Von Matthias Bosenick (13.12.223)
Die hörbare Ähnlichkeit zu Traffic und anderen hippieesken Beatkapellen versteckt der Schweizer Schlagzeuger mit dem musikalischen Namen Rémy Sträuli gar nicht erst: Er nennt das zweite Album seines Solo-Projektes Yonder Pond „Mole In My Shoe“, was auch dem Humor des Originals noch eines draufsetzt. Mit Schalk im Nacken also, auch erkennbar an den fiktiven Musikern dieses Projektes, macht sich der Mann aus Basel daran, seinen bekifften Vorbildern nachzueifern, und die Pastiche gelingt ihm überzeugend: Beatles, Zappa, Krautrock, Hipperock, Artrock mischt er auf eine Weise zusammen, die es so damals nicht gab – das ist das Glück der Spätgeborenen, die sich bei Bestehendem mehrerer Töpfe bedienen können.

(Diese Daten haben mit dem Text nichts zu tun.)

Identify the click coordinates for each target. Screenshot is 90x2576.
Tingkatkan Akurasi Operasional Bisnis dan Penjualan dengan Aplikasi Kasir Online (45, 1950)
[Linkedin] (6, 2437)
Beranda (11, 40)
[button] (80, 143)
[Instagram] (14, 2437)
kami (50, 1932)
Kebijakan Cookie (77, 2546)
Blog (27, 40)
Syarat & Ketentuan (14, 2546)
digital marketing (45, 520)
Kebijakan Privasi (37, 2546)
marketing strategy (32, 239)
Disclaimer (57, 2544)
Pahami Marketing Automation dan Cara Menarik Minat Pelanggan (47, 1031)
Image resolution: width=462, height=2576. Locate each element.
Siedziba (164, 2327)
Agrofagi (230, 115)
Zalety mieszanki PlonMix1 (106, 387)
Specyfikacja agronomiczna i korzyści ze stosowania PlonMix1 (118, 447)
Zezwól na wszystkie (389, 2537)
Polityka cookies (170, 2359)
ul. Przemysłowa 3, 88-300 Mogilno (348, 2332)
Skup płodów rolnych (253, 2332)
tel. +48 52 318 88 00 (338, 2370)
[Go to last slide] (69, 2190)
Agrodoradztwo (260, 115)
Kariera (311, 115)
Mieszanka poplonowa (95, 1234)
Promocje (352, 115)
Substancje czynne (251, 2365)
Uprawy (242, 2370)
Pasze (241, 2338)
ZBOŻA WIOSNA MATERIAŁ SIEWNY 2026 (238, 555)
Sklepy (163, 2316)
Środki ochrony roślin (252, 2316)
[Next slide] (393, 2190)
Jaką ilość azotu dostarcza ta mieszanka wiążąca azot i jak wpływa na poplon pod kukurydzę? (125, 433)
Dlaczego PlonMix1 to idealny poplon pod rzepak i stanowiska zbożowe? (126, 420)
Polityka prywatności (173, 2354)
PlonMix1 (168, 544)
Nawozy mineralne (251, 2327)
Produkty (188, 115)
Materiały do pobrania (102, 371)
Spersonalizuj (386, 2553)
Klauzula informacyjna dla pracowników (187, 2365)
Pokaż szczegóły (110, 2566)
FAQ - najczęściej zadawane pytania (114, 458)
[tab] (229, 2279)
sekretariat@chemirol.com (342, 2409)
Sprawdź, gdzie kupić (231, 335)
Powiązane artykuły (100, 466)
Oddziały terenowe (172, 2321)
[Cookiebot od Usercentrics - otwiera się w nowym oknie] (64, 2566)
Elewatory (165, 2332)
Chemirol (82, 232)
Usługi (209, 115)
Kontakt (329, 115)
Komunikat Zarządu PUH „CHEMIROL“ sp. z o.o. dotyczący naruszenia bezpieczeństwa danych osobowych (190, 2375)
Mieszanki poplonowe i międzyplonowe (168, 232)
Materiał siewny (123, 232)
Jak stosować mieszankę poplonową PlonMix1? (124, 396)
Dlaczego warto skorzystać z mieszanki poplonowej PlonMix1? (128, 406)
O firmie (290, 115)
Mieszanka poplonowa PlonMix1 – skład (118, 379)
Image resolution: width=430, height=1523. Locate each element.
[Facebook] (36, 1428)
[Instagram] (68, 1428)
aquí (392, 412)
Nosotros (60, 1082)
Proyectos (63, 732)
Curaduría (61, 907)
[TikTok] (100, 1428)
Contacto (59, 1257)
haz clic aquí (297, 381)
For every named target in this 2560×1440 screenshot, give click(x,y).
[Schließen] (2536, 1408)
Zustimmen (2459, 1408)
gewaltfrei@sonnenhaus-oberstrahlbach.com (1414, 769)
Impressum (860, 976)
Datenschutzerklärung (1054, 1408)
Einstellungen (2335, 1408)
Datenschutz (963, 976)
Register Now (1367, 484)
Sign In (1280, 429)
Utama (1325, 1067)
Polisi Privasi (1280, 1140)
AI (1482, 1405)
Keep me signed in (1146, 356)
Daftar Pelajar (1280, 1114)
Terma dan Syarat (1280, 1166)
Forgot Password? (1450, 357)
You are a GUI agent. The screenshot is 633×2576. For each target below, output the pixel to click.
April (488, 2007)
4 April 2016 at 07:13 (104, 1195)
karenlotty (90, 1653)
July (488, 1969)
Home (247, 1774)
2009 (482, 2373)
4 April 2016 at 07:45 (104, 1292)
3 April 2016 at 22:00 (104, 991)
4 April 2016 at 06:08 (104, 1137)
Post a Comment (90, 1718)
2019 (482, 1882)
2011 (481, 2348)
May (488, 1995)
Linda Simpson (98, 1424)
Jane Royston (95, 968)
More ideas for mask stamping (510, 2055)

Unharte Rockmusik mit Gitarre, Bass und Schlagzeug – natürlich, der Schlagzeuger ist der Kopf hinter Yonder Pond – ist das Fundament, auf dem Sträuli mit Klavier, Flöten und Streichern arbeitet und die genannten Einflüsse in einen gemeinsamen Kontext bringt. Versponnen kommt einem als Begriff ins Bewusstsein, wenn man die sieben Songs hier hört, und diese Versponnenheit borgt er sich bei Traffic ebenso aus wie bei den Beatles, als sie begannen, mit den Drogen herumzuspielen. Den Britpop-Beat findet man hier ebenfalls wieder, den auch die Kinks und andere englische Kapellen in den Sechzigern den Britpoppern der Neunziger und Nuller schenkten. Die Brüche im Songfluss hat er von den Hippies, die bald hierhin, bald dorthin griffen, um Feen und Elfen einzufangen, und von Frank Zappa, dessen weiße Kaninchen lysergbunt waren und die ihre Haken nicht übers Feld, sondern durch Wurmlöcher schlugen; dieser Einfluss wundert nicht, wenn man weiß, dass Sträuli Mitglied der band Fido Plays Zappa ist.
Die Planeten, die Sträuli da besucht, sind dabei nicht allein zwischen Beat und Hippietum angesiedelt: Klar geben die Flöten einmal einen klaren Hippie-Folk-Ton an, doch kann das Klavier auch den Boogie, die Neoklassik und den Ben Folds, kriegen die Streicher den Bogen weg vom Kitsch hin zu hübschen Popsonguntermalung, generieren Orgeln eine retrofuturistische Siebziger-SciFi-Soundtrack-Anmutung, drücken irgendwelche klassischen Blasinstrumente dem Sound plötzlich etwas Rondo Veneziano auf, driften die Gitarren mal in psychedelische Gefilde. „Mole In My Shoe“ ist eine Wunderkiste.
Größte Verwunderung empfindet man vermutlich dafür, dass dabei trotz aller Experimentierfreude auch schöne Songs herauskommen. Können. Eingebettet in den Kreativitätsfluss, den humorbasierten. Den lebte der Spaßvogel auf seinem Debüt „Pondering Aloud“ 2017 noch dergestalt aus, dass man ihn für bare Münze nahm: Yonder Pond sei ein Trio, bestehend aus Schlagzeuger Remily Layne, Sänger Emyr Taurelis und Keyboarder Rembrandt van der Straal, hieß es damals. Nur: Alle drei Personen waren Rémy Sträuli, wie sich rückblickend einigermaßen leicht an den Namen erkennen lässt. Damals glaubte man ihm. Heute hat er noch Gastmusiker dabei: die Gitarristen und Bassisten Pascal Grünenfelder und Stefan Strittmatter von der Band Universe By Ear, die Violinistin Ines Brodbeck und den Flötisten Markus Stauss. In diese Humorschiene passen auch viele Inhalte und Songtitel, abgesehen natürlich vom offensichtlichen Anklang an Traffic im Albumtitel: „Putting Things On Top Of Other Things“ könnte auch ein Sketch von Monty Python sein, eine vierteilige Suite betiteln mit „Suite alors!“ kommt schön aus der Hüfte. Und klingt alles auch noch gut.